Former Google CEO Eric Schmidt (GOOGL) is reportedly a citizen of Cyprus after securing a golden passport. Schmidt’s quest for citizenship in Cyprus was first reported by Recode after a notice of filing in a local Cypriot newspaper, Alithia, in October 2020.

Just a month later, the program was brought to a halt. Cyprus stopped taking new applications for its golden passport program in November 2020, after the EU started an infringement procedure against the “investor citizenship scheme” citing the process which grants “nationality—and thereby EU citizenship—in exchange for a pre-determined payment or investment and without a genuine link” to the country itself (which) “is not compatible” with EU principles.
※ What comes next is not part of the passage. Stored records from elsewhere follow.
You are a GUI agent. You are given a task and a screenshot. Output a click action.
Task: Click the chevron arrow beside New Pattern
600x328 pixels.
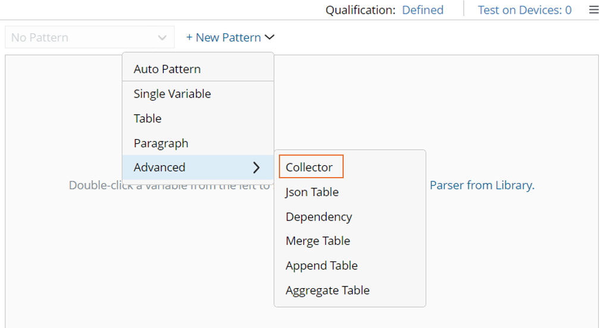coord(269,37)
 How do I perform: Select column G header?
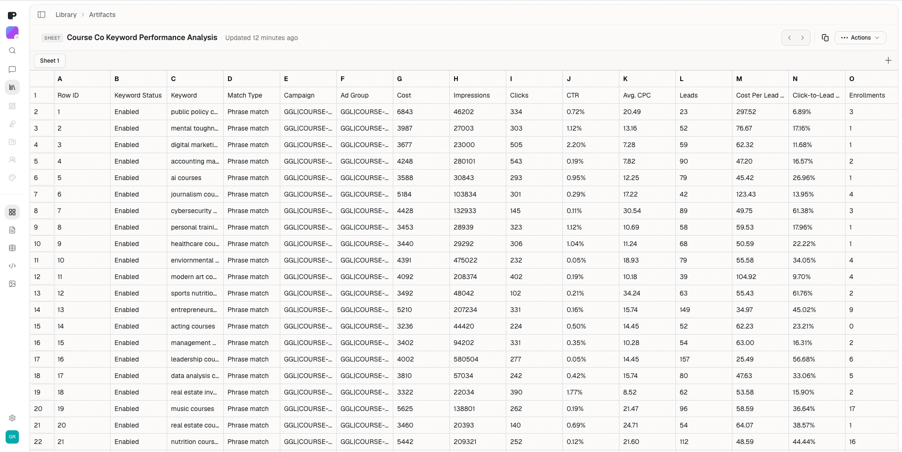[x=421, y=79]

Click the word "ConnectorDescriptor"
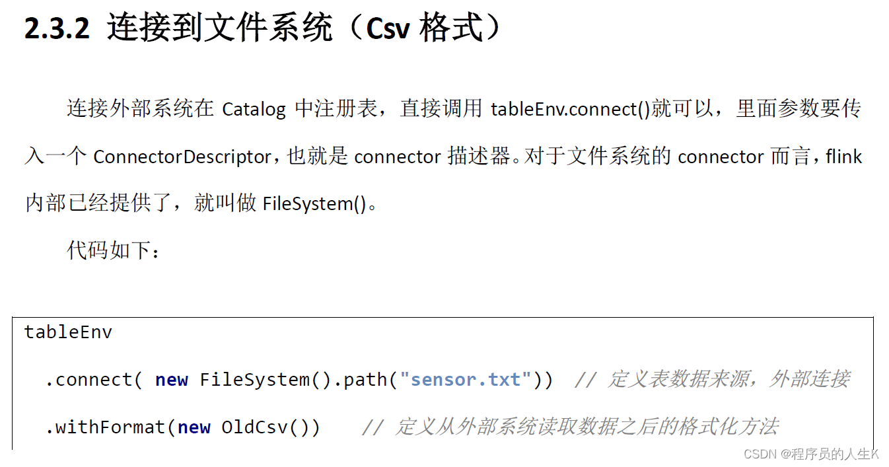tap(182, 157)
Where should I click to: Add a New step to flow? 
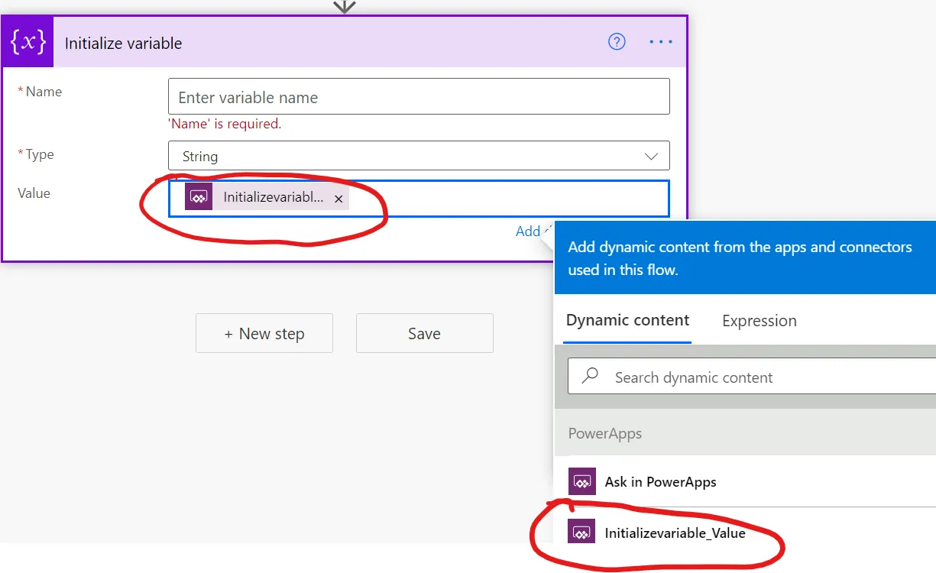(x=264, y=333)
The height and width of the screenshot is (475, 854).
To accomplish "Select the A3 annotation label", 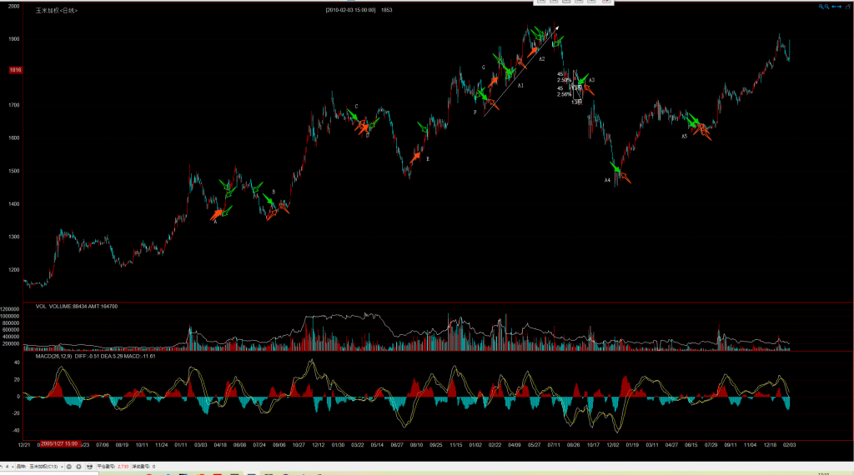I will tap(591, 80).

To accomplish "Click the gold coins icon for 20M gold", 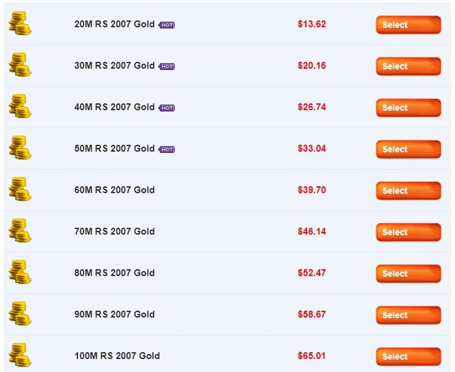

The program also attracted scrutiny after leaked government documents revealed that foreigners with ties to crime and corruption were granted citizenship through the golden passport program for as little as $2.5 million, an Al Jazeera investigation found.

Recently, the Cypriot government has stripped several investors of their golden citizenship.

Billionaire Peter Thiel, Paypal (PYPL) co-founder and an early investor in Facebook,

now Meta (META), was granted New Zealand citizenship in 2011.

Thiel’s Kiwi citizenship was criticized in part due to the number of days he spent in the country before being granted citizenship. Thiel was in New Zealand for only 12 days in the five years before his application for citizenship in comparison with the 1,350 days typically required. The government defended its decision, saying that in this instance “someone who may not satisfy the normal criteria for citizenship” was granted it because it “would be in the public interest because of exceptional circumstances of a humanitarian or other nature relating to the applicant.”

In 2022, Thiel was pursuing yet another golden passport in Malta, the New York Times reported.

The Maltese investment-based citizenship program has received similar criticism from the EU as that garnered by Cyprus. Unlike Cyprus, Malta still allows citizenship acquisition for direct investment of at minimum $670,000.